BMC is at an early stage of its relationship with TQ3 Mobility, which Dewart is hiring to manage its employee car fleet on an outsourced basis. BMC operates a small fleet in all of its European markets but has hitherto managed it on an ad-hoc basis locally. After commissioning TQ3 Mobility to audit its operation in the Netherlands and Italy and identify savings, Dewart is considering a financial offer to outsource administration and organization of BMC's entire European fleet. Since Dewart believes there is no single car fleet provider good enough to meet its needs in all markets, TQ3 Mobility would have the task of managing the contracts with several different suppliers and acting as the single point of contact.
Dewart is confident there are substantial savings to be made and that it makes sense to outsource to a third party that has the requisite expertise, especially at a time when it is difficult to put new employees on the payroll. "There are a lot of hidden costs in fleet management and, if you are not professional about it, many mistakes can be made," she said.

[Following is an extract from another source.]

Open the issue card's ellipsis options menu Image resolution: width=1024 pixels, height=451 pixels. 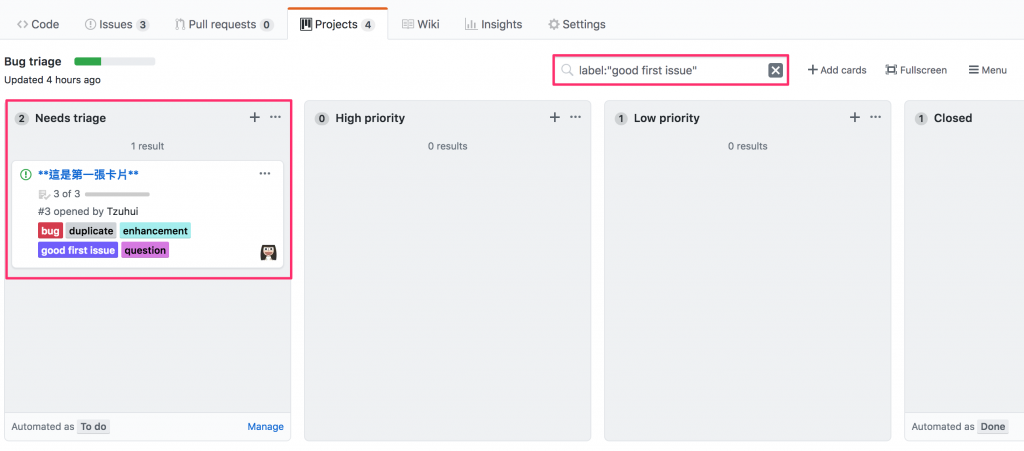(x=265, y=174)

TQ3 Mobility has launched initially in Europe, focusing on fleet, business jets and relocation. It plans to expand to the United States and a wider range of expense categories in 2004, with a target of breaking even by the fourth quarter.
"Large sums of money are spent on mobility with hundreds of suppliers, with the reporting coming from all over the place," according to TQ3 Mobility's Ameline. "Little is being done to manage it, yet the number of people spending more than one day out of the office per week is increasing, and the cost of looking after them is also increasing."

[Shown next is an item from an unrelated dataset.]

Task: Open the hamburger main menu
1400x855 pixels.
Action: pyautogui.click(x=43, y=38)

Ameline argued that travel management companies had not widened their offering to a full mobility program before because clients had not switched to that way of thinking. There are a few pioneering exceptions—such as Siemens—that have appointed vice presidents for mobility. The main reasons mobility has remained unmanaged are that it falls between several different internal functions, including human resources, IT and finance, and because some of the mobility items, such as insurance and telecommunications, have become significant expenses only recently.

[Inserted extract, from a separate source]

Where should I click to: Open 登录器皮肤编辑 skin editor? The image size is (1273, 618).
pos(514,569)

"In the old days, each department used to manage its own IT needs, but now there is a chief information officer who has brought it all together and outsourced much of it," Ameline said. "Right now, there is a need for a mobility function within companies and it too will move toward being outsourced."
Ameline acknowledged that any attempt to define a mobility function within a company will lead to conflict over which department handles what, and telecoms could be a key battleground. It is certainly one category where there is often scope to bring purchasing disciplines to bear. "We would like to consult on defining and applying mobile phone policies, which tend to be very poor," he said.
TQ3 Mobility claims it is the first provider of integrated mobile services and that its main rivals will be in the individual expense sectors, such as fleet and insurance brokers. However, other travel agencies certainly have had a stab at some of the categories, even if they have never marketed them as a coherent whole.
TQ3 president and CEO Marc Hildebrand served a lengthy apprenticeship with Hogg Robinson, owner of much of the Business Travel International network. Hogg started life as an insurance business and still markets itself as a corporate services company. Among the activities it has been involved in are employee benefits, fleet management, accident management and relocation. Hogg corporate and marketing director Christopher Fry said BTI also gives ad-hoc consultancy on mobile telecommunications.
American Express also has done some work in telecommunications, mainly by encouraging clients to track and control employees' mobile phone expenditures by putting it through their corporate cards.